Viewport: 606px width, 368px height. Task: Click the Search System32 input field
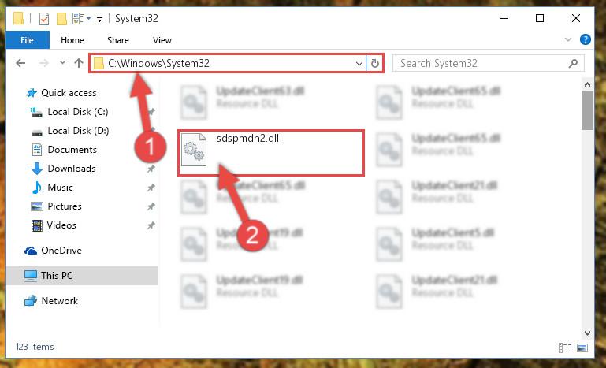coord(483,63)
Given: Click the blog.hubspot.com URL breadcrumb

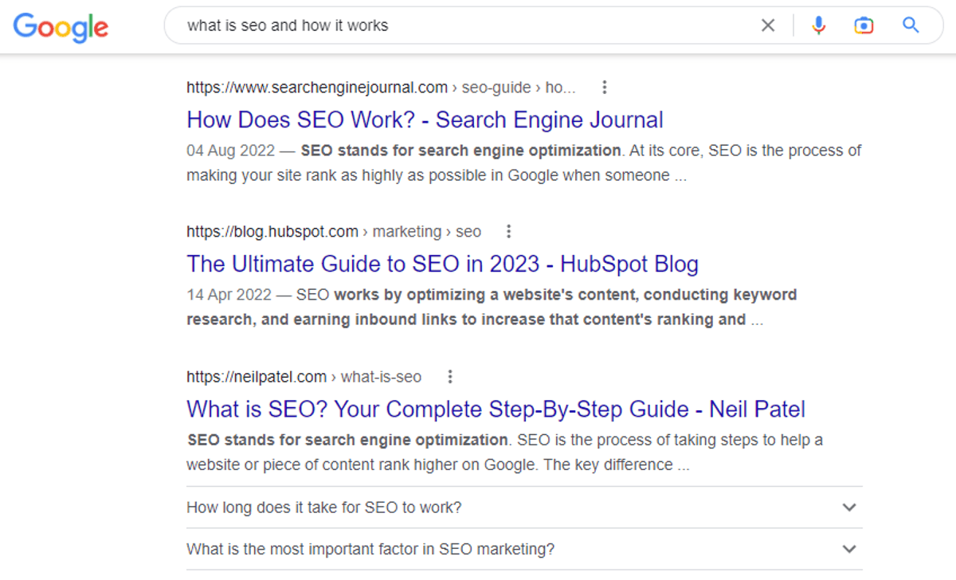Looking at the screenshot, I should click(x=272, y=231).
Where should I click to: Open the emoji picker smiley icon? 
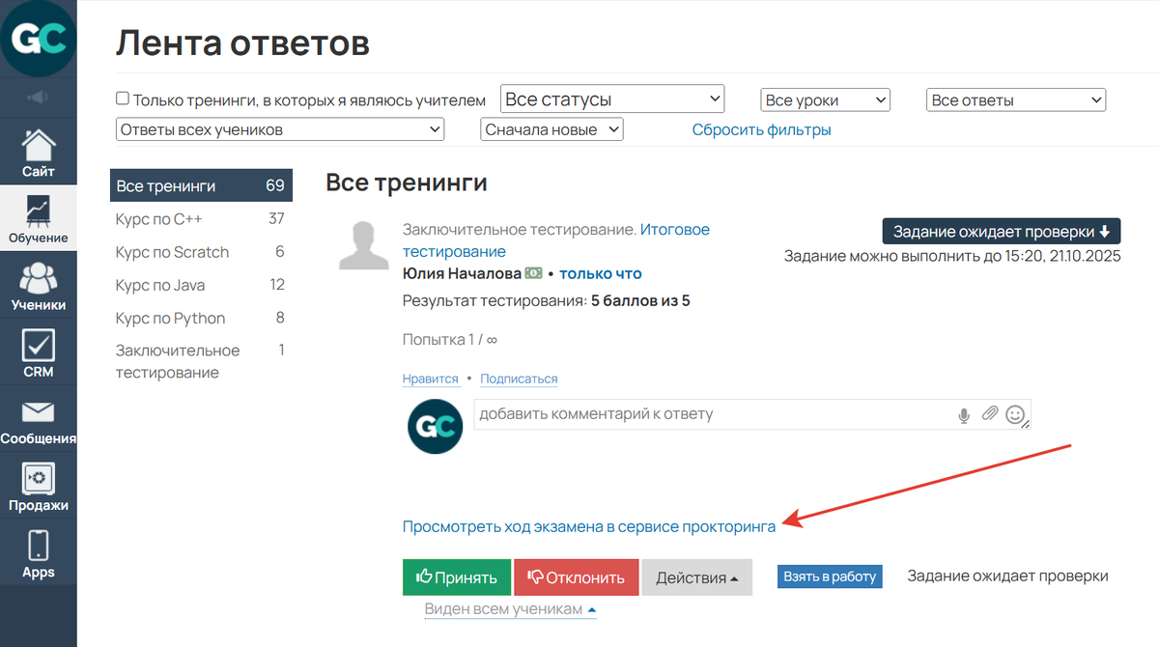click(1015, 414)
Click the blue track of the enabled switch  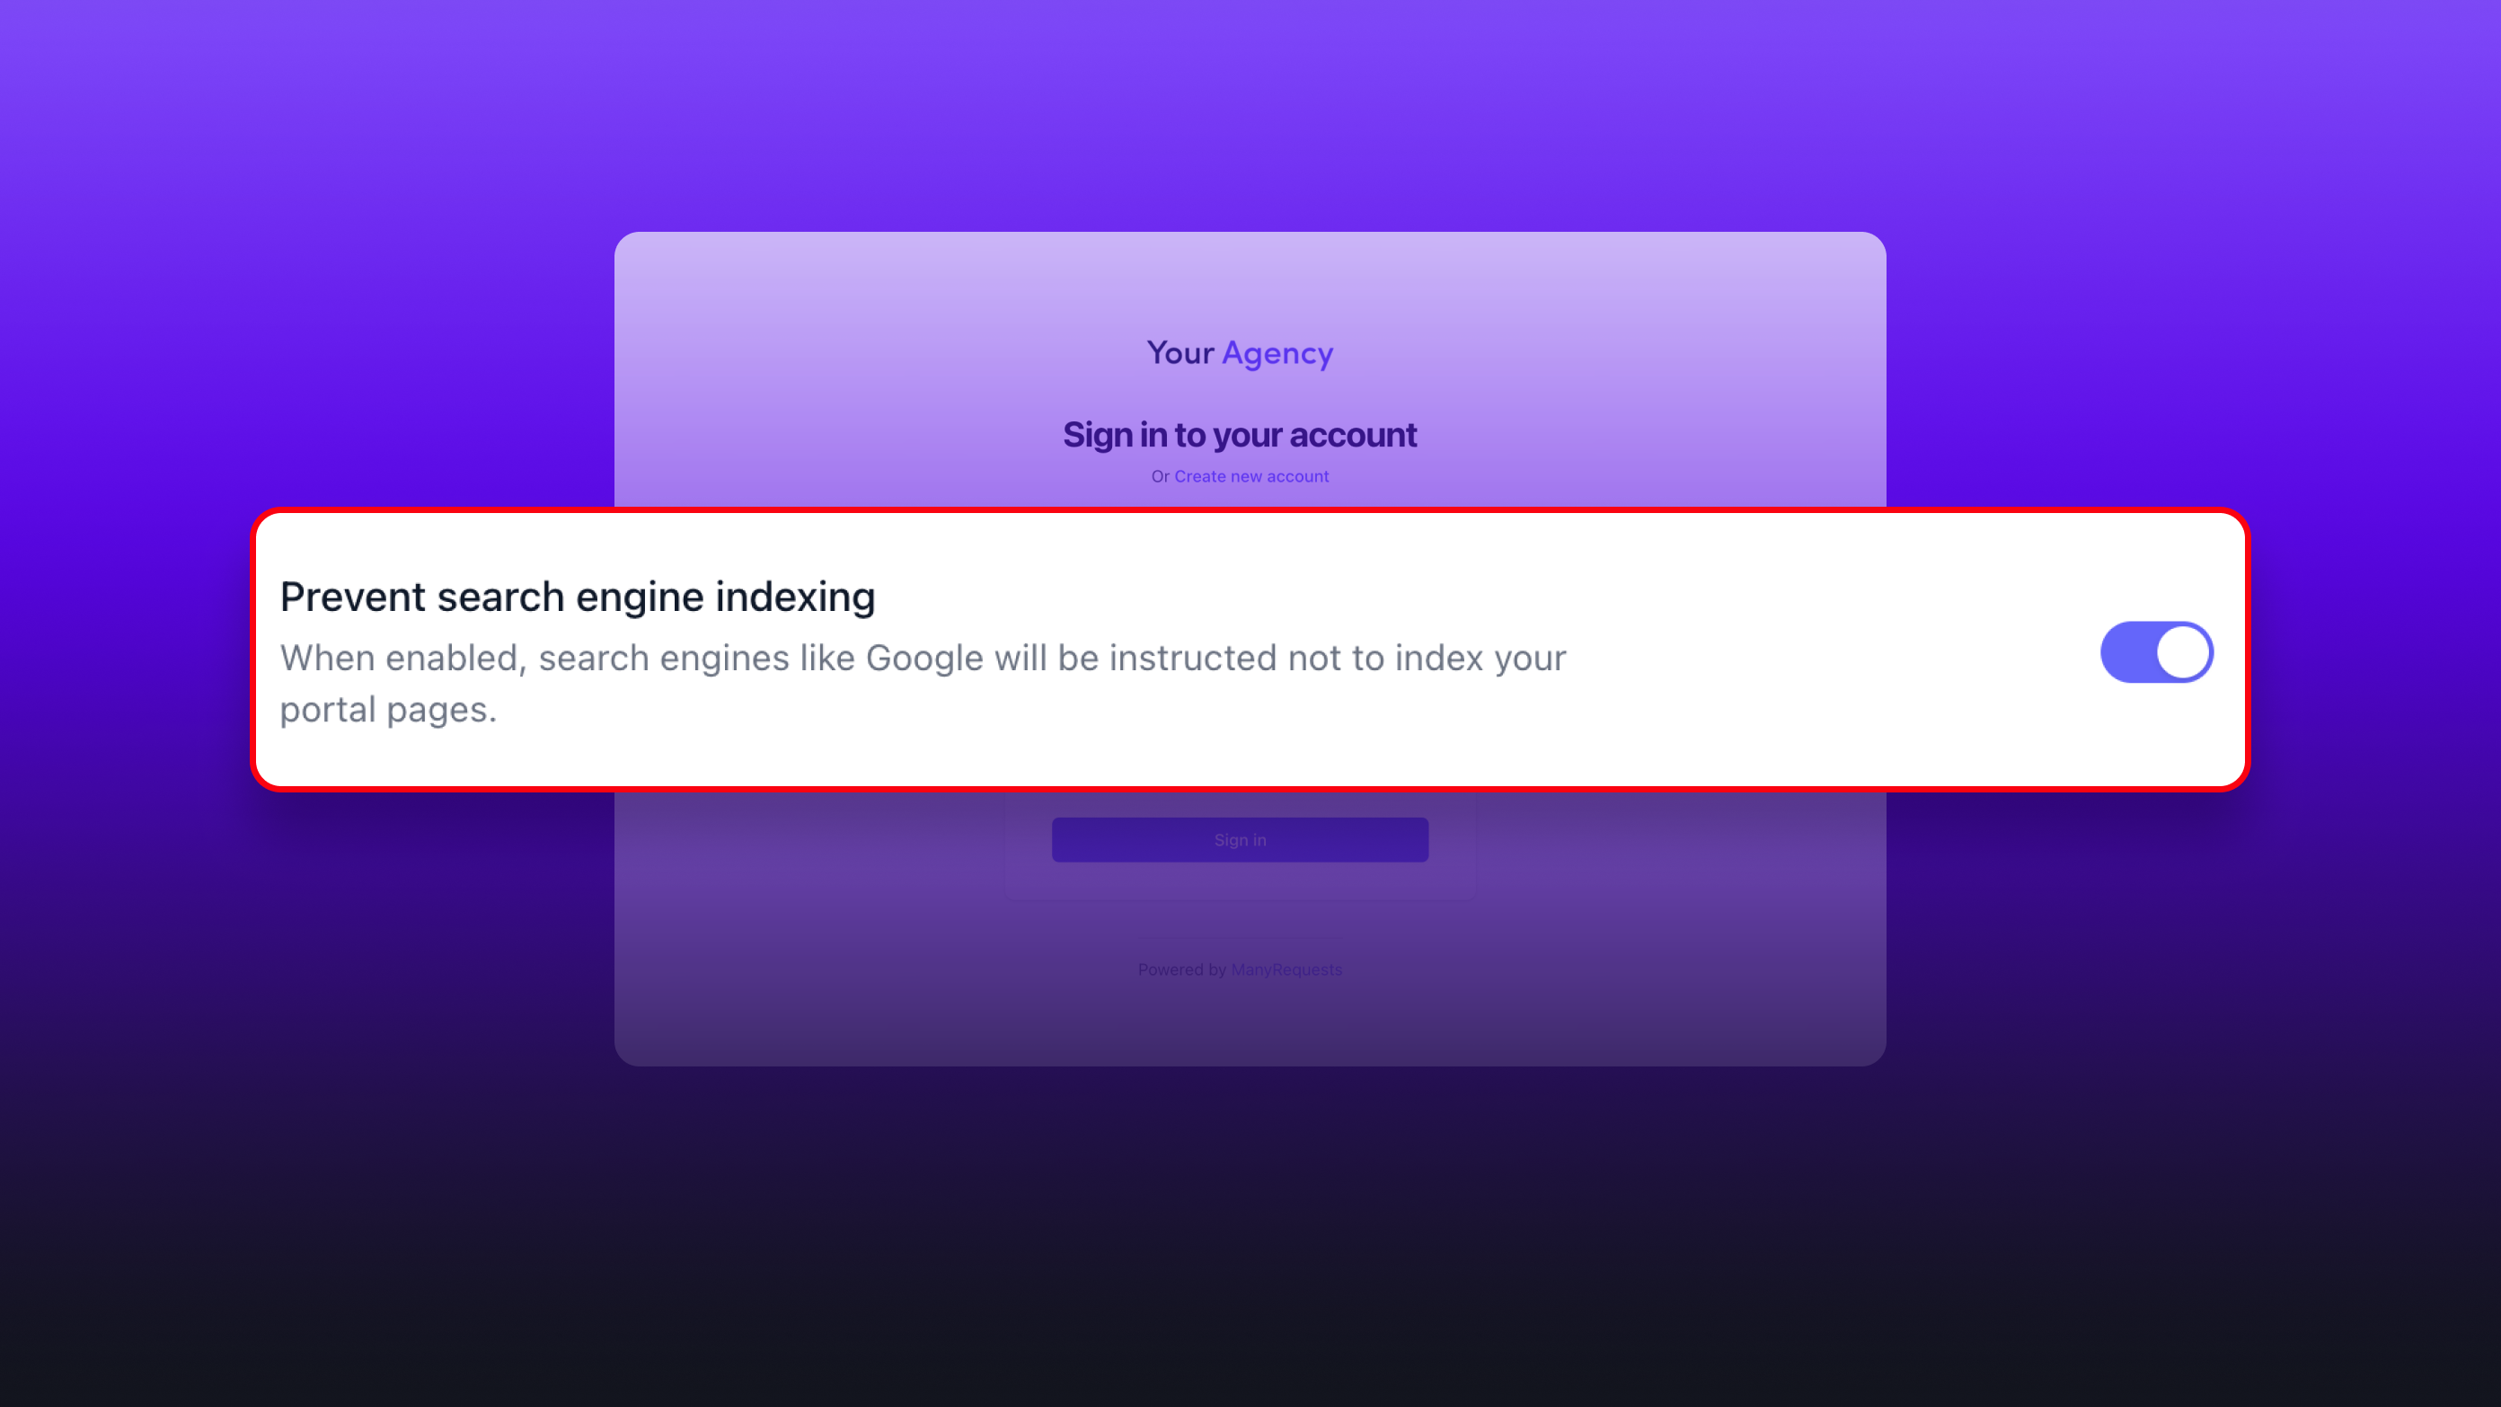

● ● ● ●

Please repeat the lines that run from the one holding "Where should I" to the last line of the material, both included, exactly and without pictures.

Written response –
Where should I click to: Open the emoji picker smiley icon? 
click(1015, 414)
Click the blue track of the enabled switch  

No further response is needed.